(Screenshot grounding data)
┌──

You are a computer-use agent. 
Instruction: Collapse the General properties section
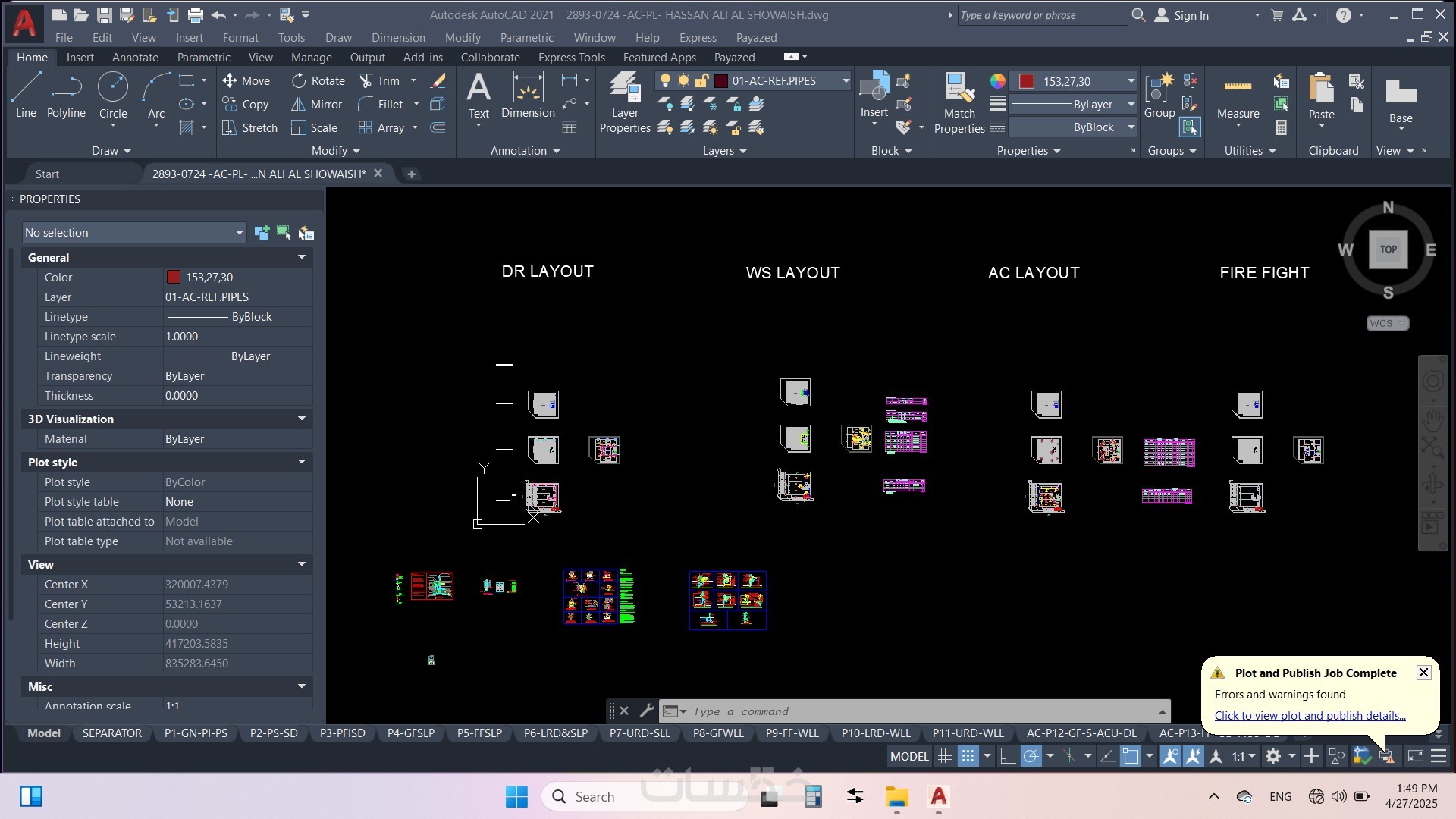301,258
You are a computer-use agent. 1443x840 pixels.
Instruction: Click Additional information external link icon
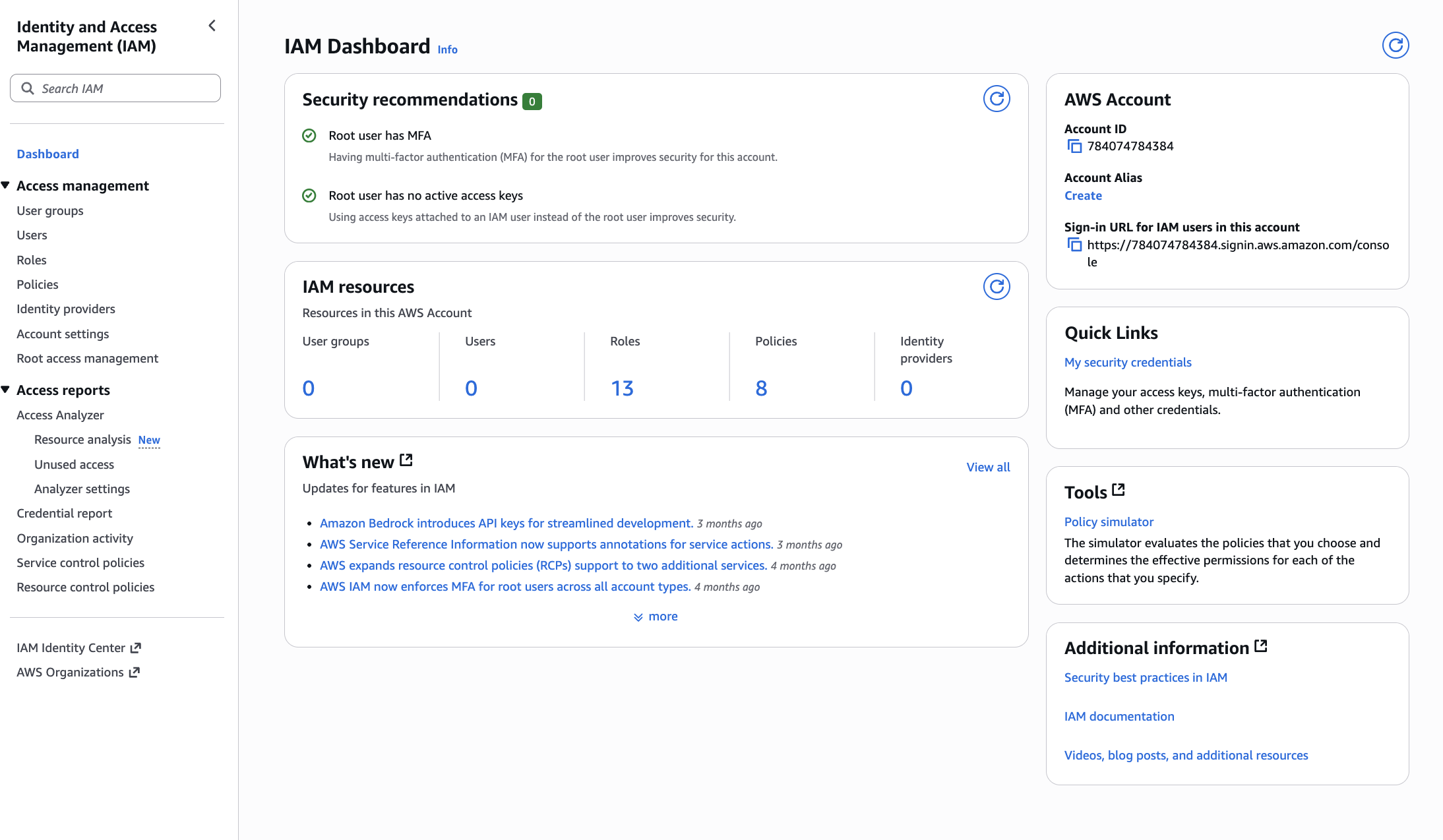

└──

Please return, exactly and with pictures omitted, the lines from the line holding "You are a computer-use agent. 1443x840" through the end of the data above, inclusive.

You are a computer-use agent. 1443x840 pixels.
Instruction: Click Additional information external link icon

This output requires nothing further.